> [Provided entries]:
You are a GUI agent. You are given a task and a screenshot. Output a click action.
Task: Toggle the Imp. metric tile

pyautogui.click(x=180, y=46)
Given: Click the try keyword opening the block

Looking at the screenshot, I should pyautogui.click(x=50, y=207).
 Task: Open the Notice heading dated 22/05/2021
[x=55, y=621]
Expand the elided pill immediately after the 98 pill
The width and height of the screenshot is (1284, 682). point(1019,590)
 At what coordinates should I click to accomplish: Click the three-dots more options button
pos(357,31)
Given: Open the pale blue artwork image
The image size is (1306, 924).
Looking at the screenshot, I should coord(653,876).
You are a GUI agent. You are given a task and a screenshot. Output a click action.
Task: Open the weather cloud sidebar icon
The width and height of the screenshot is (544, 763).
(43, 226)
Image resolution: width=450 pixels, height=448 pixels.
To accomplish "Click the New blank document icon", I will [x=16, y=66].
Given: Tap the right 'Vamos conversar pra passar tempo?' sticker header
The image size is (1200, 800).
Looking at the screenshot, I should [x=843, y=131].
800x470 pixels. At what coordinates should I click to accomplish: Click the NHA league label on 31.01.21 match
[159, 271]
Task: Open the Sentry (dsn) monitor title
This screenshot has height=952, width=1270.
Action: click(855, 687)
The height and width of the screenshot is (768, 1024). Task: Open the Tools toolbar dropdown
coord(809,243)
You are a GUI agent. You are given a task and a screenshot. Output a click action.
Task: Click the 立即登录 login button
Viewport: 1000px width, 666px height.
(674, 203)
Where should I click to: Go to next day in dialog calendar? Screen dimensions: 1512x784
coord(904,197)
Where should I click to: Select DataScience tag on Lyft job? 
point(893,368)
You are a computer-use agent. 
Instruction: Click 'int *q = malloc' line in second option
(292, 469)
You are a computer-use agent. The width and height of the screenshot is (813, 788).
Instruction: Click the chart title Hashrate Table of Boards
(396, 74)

> [What needs to be done]:
What is needed is a verbatim copy of the data, complete from first line to last.

> [Exercise result]:
You are a GUI agent. You are given a task and a screenshot. Output a click action.
Task: Toggle the Imp. metric tile

pyautogui.click(x=180, y=46)
Given: Click the try keyword opening the block

Looking at the screenshot, I should pyautogui.click(x=50, y=207).
 Task: Open the Notice heading dated 22/05/2021
[x=55, y=621]
Expand the elided pill immediately after the 98 pill
The width and height of the screenshot is (1284, 682). point(1019,590)
 At what coordinates should I click to accomplish: Click the three-dots more options button
pos(357,31)
Given: Open the pale blue artwork image
The image size is (1306, 924).
Looking at the screenshot, I should coord(653,876).
You are a GUI agent. You are given a task and a screenshot. Output a click action.
Task: Open the weather cloud sidebar icon
The width and height of the screenshot is (544, 763).
(43, 226)
Image resolution: width=450 pixels, height=448 pixels.
To accomplish "Click the New blank document icon", I will [x=16, y=66].
Given: Tap the right 'Vamos conversar pra passar tempo?' sticker header
The image size is (1200, 800).
Looking at the screenshot, I should [x=843, y=131].
800x470 pixels. At what coordinates should I click to accomplish: Click the NHA league label on 31.01.21 match
[159, 271]
Task: Open the Sentry (dsn) monitor title
This screenshot has height=952, width=1270.
Action: click(855, 687)
The height and width of the screenshot is (768, 1024). Task: Open the Tools toolbar dropdown
coord(809,243)
You are a GUI agent. You are given a task and a screenshot. Output a click action.
Task: Click the 立即登录 login button
Viewport: 1000px width, 666px height.
(674, 203)
Where should I click to: Go to next day in dialog calendar? Screen dimensions: 1512x784
coord(904,197)
Where should I click to: Select DataScience tag on Lyft job? 
point(893,368)
You are a computer-use agent. 
Instruction: Click 'int *q = malloc' line in second option
(292, 469)
You are a computer-use agent. The width and height of the screenshot is (813, 788).
Instruction: Click the chart title Hashrate Table of Boards
(396, 74)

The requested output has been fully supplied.